Dans les deux exemples syriaque et éthiopien, les deux astres font leur apparition. Selon saint Ephrem, ils sont venus témoigner de la divinité du Christ pour le soleil, et de son humanité pour la lune. Ainsi, pour Jules Leroy, la Crucifixion « de Kebran est tout à fait conforme au schéma byzantin dont la première expression est contenue dans un manuscrit syriaque de l’année 586 » (le Codex Rabulensis).

 

En haut : La Crucifixion. Manuscrit éthiopien de Kebran. Daté de l’an 1420. Photo: Éthiopie-Manuscrits à peintures New York Graphic Society – Unesco 1961
En bas : La Crucifixion. Manuscrit syriaque maronite de Rabboula Laur. Plut. I. 56. Daté de l’an 586. Photo: Bibliothèque médicéenne laurentienne Florence

 

L’Ascension

Dans les exemples syriaque et éthiopien du Codex Rabulensis et du Kebran, le thème de l’Ascension est illustré par une composition de type monumental déclinée en deux registres. Ici et là, dans le registre supérieur, le Christ figure dans une mandorle tenue par deux anges, alors qu’il surmonte des ailes de chérubins qui laissent apparaître les quatre symboles évangéliques. Nous reconnaissons alors le lion de Marc, l’aigle de Jean, le taureau de Luc et enfin le visage de Matthieu.

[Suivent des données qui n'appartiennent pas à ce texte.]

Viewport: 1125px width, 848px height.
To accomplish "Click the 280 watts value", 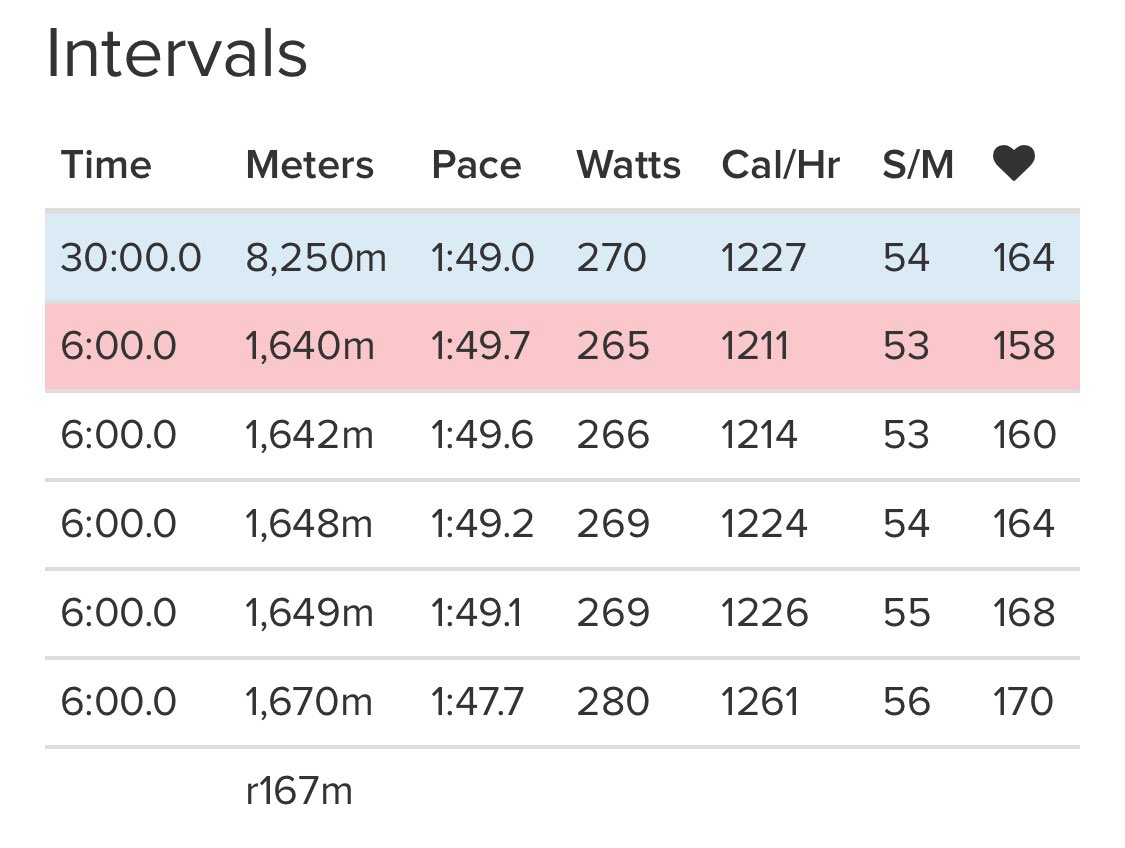I will tap(613, 702).
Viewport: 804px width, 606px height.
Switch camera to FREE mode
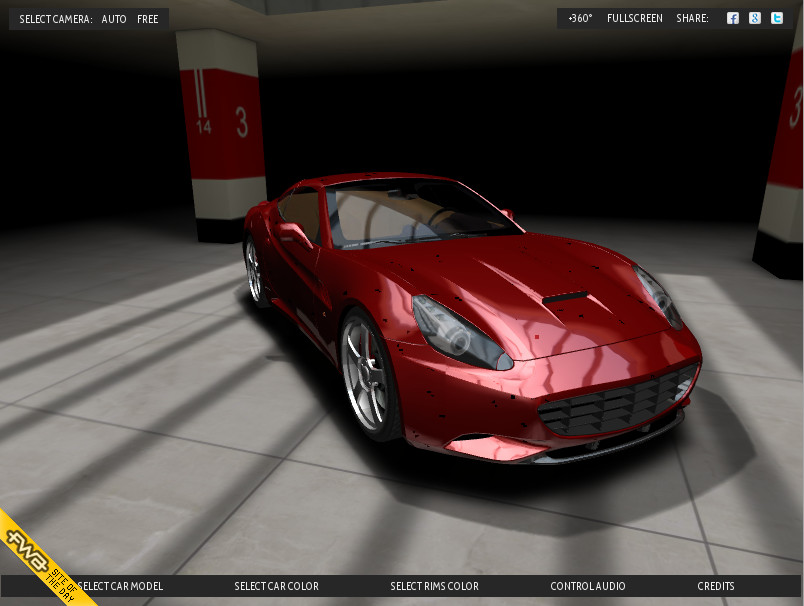click(148, 19)
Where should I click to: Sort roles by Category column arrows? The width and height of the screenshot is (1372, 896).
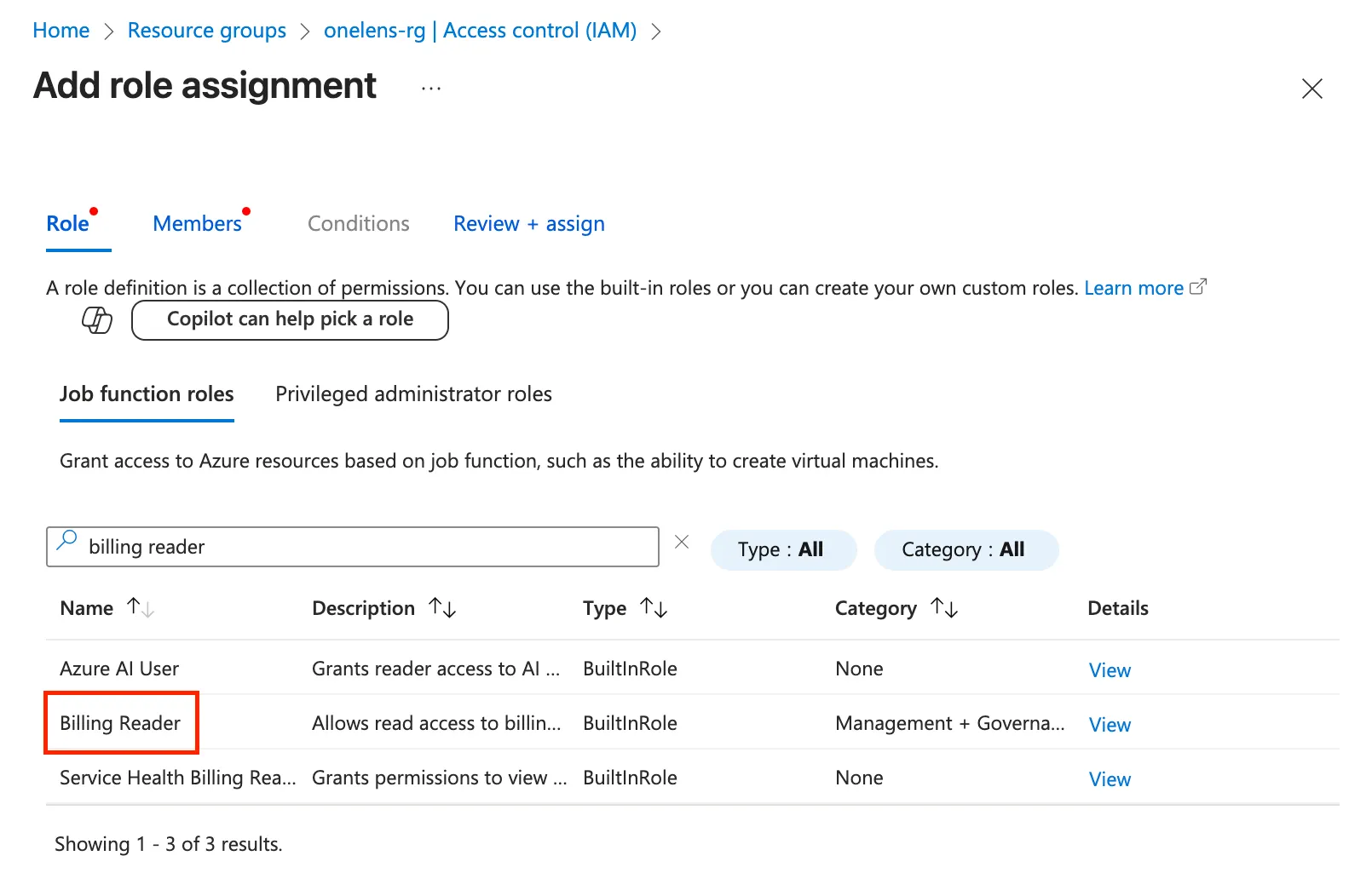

Dans le registre inférieur, la composition respecte la symétrie du haut. Nous y retrouvons Marie au centre avec, de chaque côté, six apôtres. Au premier plan du groupe de droite, dans le Rabulensis, nous reconnaissons les traits iconographiques de saint Pierre tandis que dans le groupe de gauche, au premier plan, nous devinons saint Paul grâce à son aspect chauve et barbu. Dans le manuscrit de Kebran, comme dans le modèle syriaque, une certaine agitation s’empare des apôtres témoins de l’événement. Certains lèvent la main vers le ciel, indiquant le Christ.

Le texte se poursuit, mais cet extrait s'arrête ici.